Welcome to my new guest post series, Ponderings on Two, where I ask a different blogger and parent of more than one child, to share their experience of having a second child. This week, we hear from Claire at The Ladybirds’ Adventures.
I’m Claire and I blog at The Ladybirds’ Adventures. I live with my husband and our two daughters in Cheshire. F is 5 and E will be 2 in June. We love spending time outdoors, doing creative activities and reading picture books.
There is 3 years between our daughters. Their relationship is pretty standard for siblings. Sometimes they get on really well and other times they irritate each other or fight.
The hardest thing is trying to split myself in two and feeling guilty for not being able to. There are many times when both girls need (or sometimes just want) me at the same time. They both get jealous of the other one too. This has gotten easier now that E is getting older and doesn’t need quite as much attention. I’m still working on find the balance and giving each of them the attention they need though.

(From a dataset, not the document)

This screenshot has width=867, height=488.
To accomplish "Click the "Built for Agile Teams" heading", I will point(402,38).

It’s the little moments when they are really sweet to one another that melt your heart. F always wants to give E a big hug as soon as she gets out of school. Or when F insists on holding E’s hand proudly when she is walking (E is still in her pushchair most of the time).
I couldn’t have managed the early days without my Close caboo. Having a newborn in a carrier leaves you with your hands free to entertain and look after the older child. It was also useful when E was unable to settle unless she was close to me.

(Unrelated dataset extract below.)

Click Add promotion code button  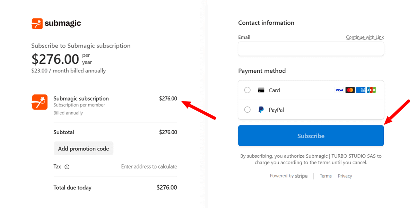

I’d also recommend having a box of things for your oldest that only comes out when you are feeding the newborn. Things like books, sticker books or simple activities/busy bags that your eldest can do whilst sitting near you whilst you feed the baby.
Try to find small opportunities to spend one on one time with your eldest. No matter how much they seem to love the new baby, they will undoubtedly notice the big change. My eldest went through a very unsettled phase a few weeks after we had E. The best way we found to manage her behaviour was to make sure I was regularly spending one on one time with her. One on one time with her dad didn’t have the same effect at all. She’d gone from being the centre of our attention the whole time to being a big sister and it’s no wonder she was feeling a little pushed out. It got a lot easier a couple of months later but I still try to have time with just her when I can, even if it’s just a bedtime story.